Всё это говорит только об одном: Плеве никто по-настоящему не охранял. Террористы ломились в ту дверь, которую чья-то таинственная рука отперла для них. Они исполняли чужую волю.
«Убили Плеве. Я никогда не видел Вас счастливее. Торжество так и лучилось из Вас. Вы решили сами стать министром внутренних дел…»[79]
«У директора Департамента полиции, ведь, в сущности, находится в руках жизнь и смерть всякого, в том числе и царя, – так нельзя ли дать какой-нибудь террористической организации покончить с ним…»[80]
27 ноября 1904 года: «Толь говорил, что Плеве не терпел Витте, собирал материалы о его вредности, и в день, когда был убит, вёз царю документальные данные об изменнике Витте. Со смертью Плеве главный враг Витте был уничтожен, но остаются ещё два человека, которые для Витте являются тормозами для его планов, это вел. кн.
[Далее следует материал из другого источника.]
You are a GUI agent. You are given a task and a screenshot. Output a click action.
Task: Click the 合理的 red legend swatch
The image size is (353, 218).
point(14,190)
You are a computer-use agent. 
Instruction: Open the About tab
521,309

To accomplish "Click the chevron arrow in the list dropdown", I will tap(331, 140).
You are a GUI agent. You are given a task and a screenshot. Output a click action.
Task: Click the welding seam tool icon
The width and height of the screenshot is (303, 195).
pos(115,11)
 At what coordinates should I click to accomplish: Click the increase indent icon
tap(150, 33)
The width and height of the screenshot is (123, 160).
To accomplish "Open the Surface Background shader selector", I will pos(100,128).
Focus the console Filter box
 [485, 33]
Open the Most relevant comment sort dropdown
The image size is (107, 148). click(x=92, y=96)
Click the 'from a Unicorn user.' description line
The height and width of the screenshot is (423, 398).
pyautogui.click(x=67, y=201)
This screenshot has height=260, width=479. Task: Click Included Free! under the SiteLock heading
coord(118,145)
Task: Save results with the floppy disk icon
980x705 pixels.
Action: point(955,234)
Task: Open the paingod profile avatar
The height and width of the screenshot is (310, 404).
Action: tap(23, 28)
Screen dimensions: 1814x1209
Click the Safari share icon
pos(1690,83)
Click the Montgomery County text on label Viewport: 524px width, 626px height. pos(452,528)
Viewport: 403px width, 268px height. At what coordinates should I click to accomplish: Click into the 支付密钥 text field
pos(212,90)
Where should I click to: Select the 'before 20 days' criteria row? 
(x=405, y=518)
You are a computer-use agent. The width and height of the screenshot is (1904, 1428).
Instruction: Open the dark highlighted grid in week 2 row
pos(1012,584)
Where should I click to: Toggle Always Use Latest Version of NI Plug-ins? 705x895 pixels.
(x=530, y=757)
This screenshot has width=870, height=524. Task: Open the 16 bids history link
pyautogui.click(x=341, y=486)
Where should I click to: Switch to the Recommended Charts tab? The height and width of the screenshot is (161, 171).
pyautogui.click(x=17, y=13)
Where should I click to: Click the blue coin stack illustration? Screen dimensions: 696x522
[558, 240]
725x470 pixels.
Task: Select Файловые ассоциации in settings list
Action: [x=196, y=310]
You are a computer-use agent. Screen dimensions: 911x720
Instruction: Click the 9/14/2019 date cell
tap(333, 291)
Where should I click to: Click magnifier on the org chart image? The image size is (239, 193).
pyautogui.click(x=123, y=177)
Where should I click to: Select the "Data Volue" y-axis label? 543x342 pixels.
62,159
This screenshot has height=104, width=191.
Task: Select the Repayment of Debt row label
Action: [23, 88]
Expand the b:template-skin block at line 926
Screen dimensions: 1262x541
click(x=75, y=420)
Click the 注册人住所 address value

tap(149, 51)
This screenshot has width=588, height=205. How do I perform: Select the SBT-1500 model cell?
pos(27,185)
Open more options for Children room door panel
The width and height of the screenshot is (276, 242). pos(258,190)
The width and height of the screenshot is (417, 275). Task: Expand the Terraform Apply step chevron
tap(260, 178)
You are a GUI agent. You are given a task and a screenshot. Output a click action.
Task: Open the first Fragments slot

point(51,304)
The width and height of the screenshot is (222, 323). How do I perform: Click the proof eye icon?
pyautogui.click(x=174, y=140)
Сергей Александрович, который его не терпит, и Муравьёв, про которого Витте пустил анонимное пасквильное письмо, в котором затрагивается честь Муравьёва…»
6 декабря: «Столыпин[81] (“Новое время”) говорил в редакции, что Департамент полиции в последнее время разошёлся с Плеве, был им недоволен и поэтому его мало охранял, потому-то его и убили».
19 декабря: «Вчера говорили, что поражены переменой, которая произошла в Витте, что он стал консерватором. <…> При этом идёт такой разговор, что Витте ненавидит царя, что он желает, чтобы царь был убит, и к этому ведёт политику, чтобы, когда царя не станет, он, Витте, явился бы самодержавным»[82].
Добавим, что после убийства Плеве Боевая организация эсеров займётся подготовкой покушений на великого князя Сергия Александровича, министра юстиции Муравьёва и на царя – на тех самых лиц, которых упоминает осведомлённая сплетница Богданович в качестве мишеней Витте. Добавим также, что глава Боевой организации Азеф всё это время находится в непосредственном контакте с Особым отделом Департамента полиции, а там у Витте свои люди.